AIM OF THE TASK: Set down the records below in full, exactly as they read.

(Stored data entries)
--- START ---

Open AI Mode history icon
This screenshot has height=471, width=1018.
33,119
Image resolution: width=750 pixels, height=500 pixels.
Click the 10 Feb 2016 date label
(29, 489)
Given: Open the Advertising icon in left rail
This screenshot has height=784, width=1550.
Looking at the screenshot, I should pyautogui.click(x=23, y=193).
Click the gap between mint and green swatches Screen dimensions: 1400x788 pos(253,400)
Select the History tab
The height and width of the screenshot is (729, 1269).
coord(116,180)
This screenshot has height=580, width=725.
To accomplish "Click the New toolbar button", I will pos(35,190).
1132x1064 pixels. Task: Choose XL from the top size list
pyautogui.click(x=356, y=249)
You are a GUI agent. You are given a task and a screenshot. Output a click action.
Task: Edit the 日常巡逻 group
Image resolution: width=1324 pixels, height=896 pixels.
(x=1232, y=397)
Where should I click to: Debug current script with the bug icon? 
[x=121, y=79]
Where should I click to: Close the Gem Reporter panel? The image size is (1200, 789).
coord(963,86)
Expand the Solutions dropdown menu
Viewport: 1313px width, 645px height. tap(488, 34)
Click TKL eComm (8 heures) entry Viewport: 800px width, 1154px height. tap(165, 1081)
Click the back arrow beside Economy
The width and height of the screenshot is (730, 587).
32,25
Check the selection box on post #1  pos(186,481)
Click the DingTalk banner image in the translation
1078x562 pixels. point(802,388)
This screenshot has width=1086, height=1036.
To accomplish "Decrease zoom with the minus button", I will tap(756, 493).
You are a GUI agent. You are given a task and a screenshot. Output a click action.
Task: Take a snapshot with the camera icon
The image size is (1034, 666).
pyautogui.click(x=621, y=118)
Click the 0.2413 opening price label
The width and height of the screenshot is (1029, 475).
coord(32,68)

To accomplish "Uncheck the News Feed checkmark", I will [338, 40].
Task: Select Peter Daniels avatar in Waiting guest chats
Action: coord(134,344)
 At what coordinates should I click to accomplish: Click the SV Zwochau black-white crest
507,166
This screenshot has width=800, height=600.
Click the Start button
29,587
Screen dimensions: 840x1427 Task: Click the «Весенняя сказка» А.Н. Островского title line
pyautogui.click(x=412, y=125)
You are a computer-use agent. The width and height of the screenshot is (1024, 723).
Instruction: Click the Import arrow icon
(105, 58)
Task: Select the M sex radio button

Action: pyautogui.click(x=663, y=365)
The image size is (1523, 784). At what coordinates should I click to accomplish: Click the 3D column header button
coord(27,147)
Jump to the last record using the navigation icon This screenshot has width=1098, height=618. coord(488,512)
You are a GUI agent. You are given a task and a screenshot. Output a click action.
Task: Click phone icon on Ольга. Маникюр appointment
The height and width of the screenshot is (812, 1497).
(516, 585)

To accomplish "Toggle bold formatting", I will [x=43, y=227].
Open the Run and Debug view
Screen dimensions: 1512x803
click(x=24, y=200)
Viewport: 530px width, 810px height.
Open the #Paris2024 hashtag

--- END ---

RESULT:
Open AI Mode history icon
This screenshot has height=471, width=1018.
33,119
Image resolution: width=750 pixels, height=500 pixels.
Click the 10 Feb 2016 date label
(29, 489)
Given: Open the Advertising icon in left rail
This screenshot has height=784, width=1550.
Looking at the screenshot, I should pyautogui.click(x=23, y=193).
Click the gap between mint and green swatches Screen dimensions: 1400x788 pos(253,400)
Select the History tab
The height and width of the screenshot is (729, 1269).
coord(116,180)
This screenshot has height=580, width=725.
To accomplish "Click the New toolbar button", I will pos(35,190).
1132x1064 pixels. Task: Choose XL from the top size list
pyautogui.click(x=356, y=249)
You are a GUI agent. You are given a task and a screenshot. Output a click action.
Task: Edit the 日常巡逻 group
Image resolution: width=1324 pixels, height=896 pixels.
(x=1232, y=397)
Where should I click to: Debug current script with the bug icon? 
[x=121, y=79]
Where should I click to: Close the Gem Reporter panel? The image size is (1200, 789).
coord(963,86)
Expand the Solutions dropdown menu
Viewport: 1313px width, 645px height. tap(488, 34)
Click TKL eComm (8 heures) entry Viewport: 800px width, 1154px height. tap(165, 1081)
Click the back arrow beside Economy
The width and height of the screenshot is (730, 587).
32,25
Check the selection box on post #1  pos(186,481)
Click the DingTalk banner image in the translation
1078x562 pixels. point(802,388)
This screenshot has width=1086, height=1036.
To accomplish "Decrease zoom with the minus button", I will tap(756, 493).
You are a GUI agent. You are given a task and a screenshot. Output a click action.
Task: Take a snapshot with the camera icon
The image size is (1034, 666).
pyautogui.click(x=621, y=118)
Click the 0.2413 opening price label
The width and height of the screenshot is (1029, 475).
coord(32,68)

To accomplish "Uncheck the News Feed checkmark", I will [338, 40].
Task: Select Peter Daniels avatar in Waiting guest chats
Action: coord(134,344)
 At what coordinates should I click to accomplish: Click the SV Zwochau black-white crest
507,166
This screenshot has width=800, height=600.
Click the Start button
29,587
Screen dimensions: 840x1427 Task: Click the «Весенняя сказка» А.Н. Островского title line
pyautogui.click(x=412, y=125)
You are a computer-use agent. The width and height of the screenshot is (1024, 723).
Instruction: Click the Import arrow icon
(105, 58)
Task: Select the M sex radio button

Action: pyautogui.click(x=663, y=365)
The image size is (1523, 784). At what coordinates should I click to accomplish: Click the 3D column header button
coord(27,147)
Jump to the last record using the navigation icon This screenshot has width=1098, height=618. coord(488,512)
You are a GUI agent. You are given a task and a screenshot. Output a click action.
Task: Click phone icon on Ольга. Маникюр appointment
The height and width of the screenshot is (812, 1497).
(516, 585)

To accomplish "Toggle bold formatting", I will [x=43, y=227].
Open the Run and Debug view
Screen dimensions: 1512x803
click(x=24, y=200)
Viewport: 530px width, 810px height.
Open the #Paris2024 hashtag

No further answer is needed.